Even so, they all measure things differently, even when they are measuring the same thing. This is where Jason Rantanen's new paper comes in. It's called Empirical Analyses of Judicial Opinions: Methodology, Metrics and the Federal Circuit, and the abstract follows:

Despite the popularity of empirical studies of the Federal Circuit’s patent law decisions, a comprehensive picture of those decisions has only recently begun to emerge. Historically, the literature has largely consisted of individual studies that provide just a narrow slice of quantitative data relating to a specific patent law doctrine. Even studies that take a more holistic approach to the Federal Circuit’s jurisprudence primarily focus on their own results and address only briefly the findings of other studies. While recent developments in the field hold great promise, one important but yet unexplored dimension is the use of multiple studies to form a complete and rigorously supported understanding of particular attributes of the court’s decisions.

Drawing upon the empirical literature as a whole, this Article examines the degree to which the reported data can be considered in collective terms. It focuses specifically on the rates at which the Federal Circuit reverses lower tribunals — a subject whose importance is likely to continue to grow as scholars, judges, and practitioners attempt to ascertain the impact of the Supreme Court’s recent decisions addressing the standard of review applied by the Federal Circuit, including in the highly contentious area of claim construction. The existence of multiple studies purportedly measuring the same thing should give a sense of the degree to which researchers can measure that attribute.

Surprisingly, as this examination reveals, there is often substantial variation of reported results within the empirical literature, even when the same parameter is measured. Such variation presents a substantial hurdle to meaningful use of metrics such as reversal rates.
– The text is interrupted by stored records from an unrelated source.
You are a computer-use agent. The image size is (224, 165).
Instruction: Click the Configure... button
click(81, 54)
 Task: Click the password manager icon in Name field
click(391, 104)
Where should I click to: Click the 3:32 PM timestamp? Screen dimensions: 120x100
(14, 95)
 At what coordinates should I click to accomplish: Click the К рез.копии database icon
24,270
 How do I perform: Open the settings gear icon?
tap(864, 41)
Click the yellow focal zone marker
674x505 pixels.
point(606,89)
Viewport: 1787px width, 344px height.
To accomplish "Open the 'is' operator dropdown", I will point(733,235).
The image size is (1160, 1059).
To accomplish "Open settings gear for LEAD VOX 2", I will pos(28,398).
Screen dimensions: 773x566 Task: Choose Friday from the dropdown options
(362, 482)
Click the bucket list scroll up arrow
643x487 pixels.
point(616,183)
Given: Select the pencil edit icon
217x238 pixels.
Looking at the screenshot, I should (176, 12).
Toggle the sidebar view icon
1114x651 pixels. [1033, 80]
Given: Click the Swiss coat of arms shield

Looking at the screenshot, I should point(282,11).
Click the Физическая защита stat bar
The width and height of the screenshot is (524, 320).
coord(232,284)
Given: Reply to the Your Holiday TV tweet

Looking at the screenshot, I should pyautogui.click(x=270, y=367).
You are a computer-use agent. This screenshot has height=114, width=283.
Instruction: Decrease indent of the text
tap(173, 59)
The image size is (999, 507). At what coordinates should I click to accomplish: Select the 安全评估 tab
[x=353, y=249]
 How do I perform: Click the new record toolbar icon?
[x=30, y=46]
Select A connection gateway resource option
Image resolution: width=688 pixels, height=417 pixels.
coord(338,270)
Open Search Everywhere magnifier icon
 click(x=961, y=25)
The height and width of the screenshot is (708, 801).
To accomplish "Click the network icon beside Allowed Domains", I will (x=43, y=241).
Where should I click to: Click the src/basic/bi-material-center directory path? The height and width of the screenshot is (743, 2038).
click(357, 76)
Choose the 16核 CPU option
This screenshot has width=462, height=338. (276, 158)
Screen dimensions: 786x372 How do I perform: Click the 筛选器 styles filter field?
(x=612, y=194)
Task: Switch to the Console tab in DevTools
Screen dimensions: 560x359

This article explores the sources of this variability, assesses its impact on the literature and proposes ways for future researchers to ensure that their studies can add meaningful data (as opposed to just noise) to the collective understanding of both reversal rate studies and quantitative studies of appellate jurisprudence more broadly. Although its focus is on the Federal Circuit, a highly studied court, the insights of this Article are applicable to virtually all empirical studies of judicial opinions.
I liked this paper. It provides a very helpful overview of the different types of decisions researchers make that can affected how their empirical "measurement" (read counting) can be affect and thus inconsistent with others. It also provides some suggestions for solving this issue in the future.

My final takeaway is mixed, however. On the one hand, Rantanen is right that the different methodologies make it hard to combine studies to get a complete picture. More consistent measures would be helpful. On the other hand, many folks count the way they do because they see deficiencies with past methodologies. I know I did. For example, when counting outcomes, I was sure to count how many cases settled without a merits ruling either way (almost all of them). Why? Because "half of patents are invalidated" is very different than "half of the 10% of patents ever challenged are invalidated" are two very different outcomes.

Thus, I suspect one reason we see inconsistency is that each later researcher has improved on the methodology of those who went before, at least in his or her own mind. If that's true, the only way we get to consistency now is if we are in some sort of "post-experimental" world of counting. And if that's true, then I suspect we won't see multiple studies in the first place (at least not for the same time period). Why bother counting the same thing the same way a second time?